For the entries below, return every line from the top through the line with "This screenshot has height=279, width=345." exactly as it stands, omitting pictures.

(Extracted data entries)
+--

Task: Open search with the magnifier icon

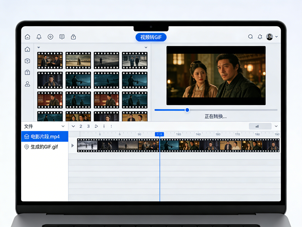Action: pyautogui.click(x=250, y=37)
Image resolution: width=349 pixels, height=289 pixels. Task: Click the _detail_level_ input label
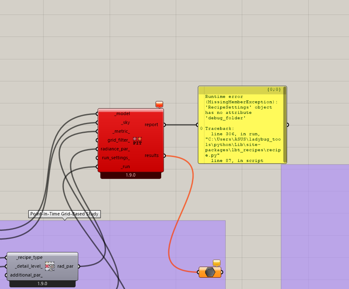(x=28, y=266)
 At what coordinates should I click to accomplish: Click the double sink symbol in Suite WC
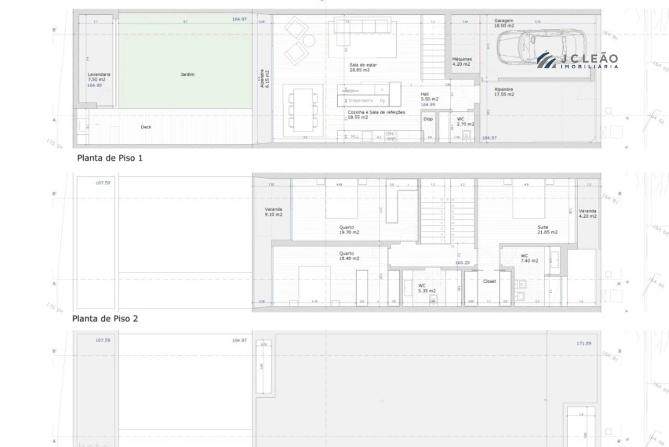(520, 290)
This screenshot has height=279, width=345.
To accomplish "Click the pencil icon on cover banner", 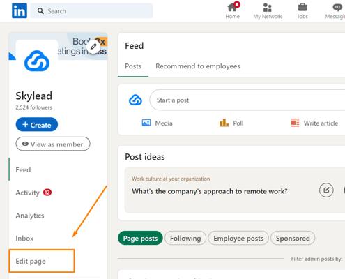I will coord(93,47).
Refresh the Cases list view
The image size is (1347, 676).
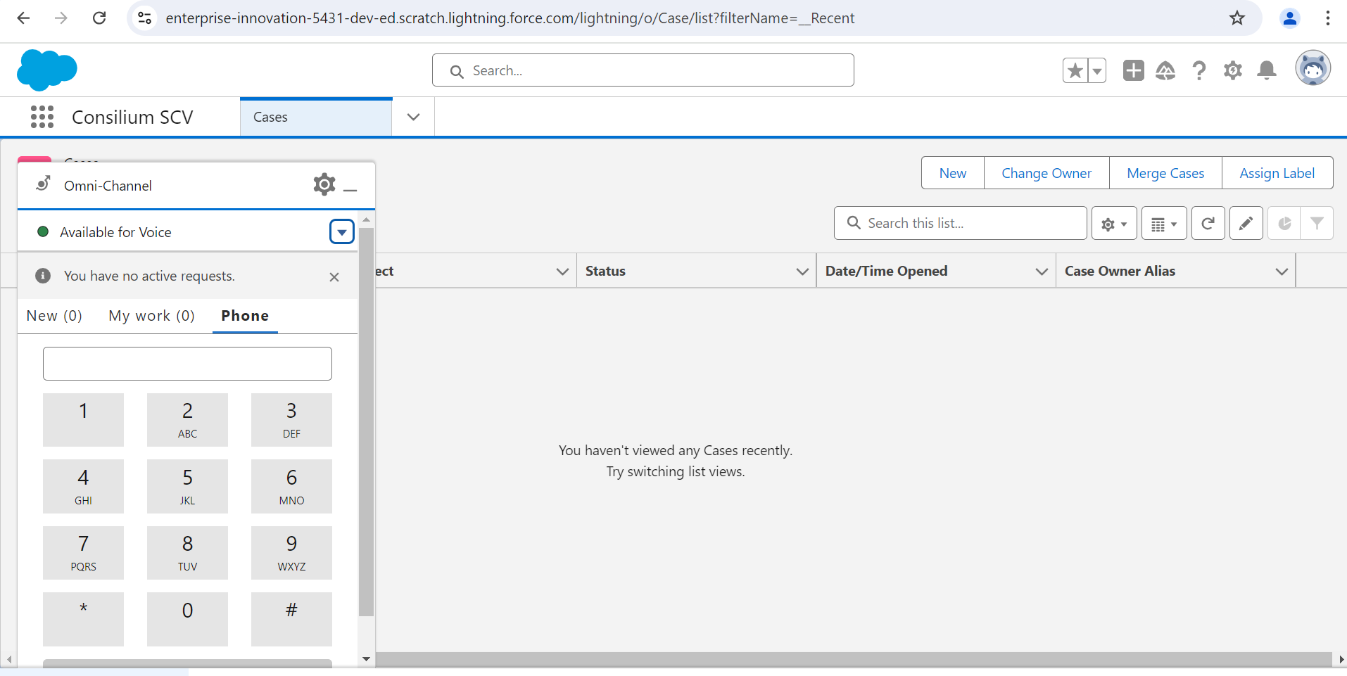click(1208, 224)
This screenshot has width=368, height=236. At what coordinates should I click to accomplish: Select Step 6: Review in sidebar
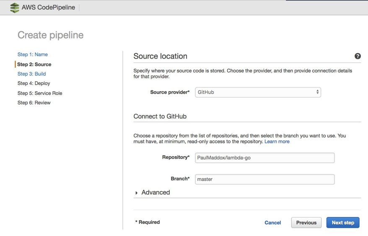click(34, 103)
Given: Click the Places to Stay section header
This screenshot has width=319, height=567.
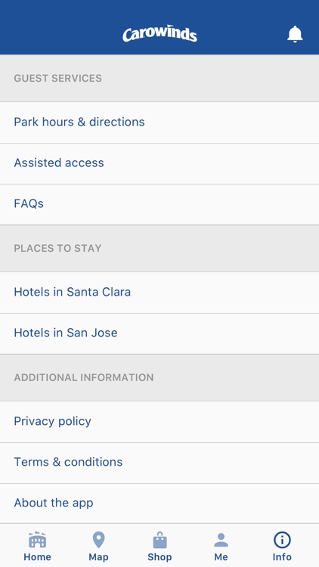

+--

§ **PROBLEM SOLUTION**
Task: Open search with the magnifier icon

Action: pyautogui.click(x=250, y=37)
Image resolution: width=349 pixels, height=289 pixels. Task: Click the _detail_level_ input label
(x=28, y=266)
 At what coordinates should I click to accomplish: Click the double sink symbol in Suite WC
(520, 290)
This screenshot has height=279, width=345.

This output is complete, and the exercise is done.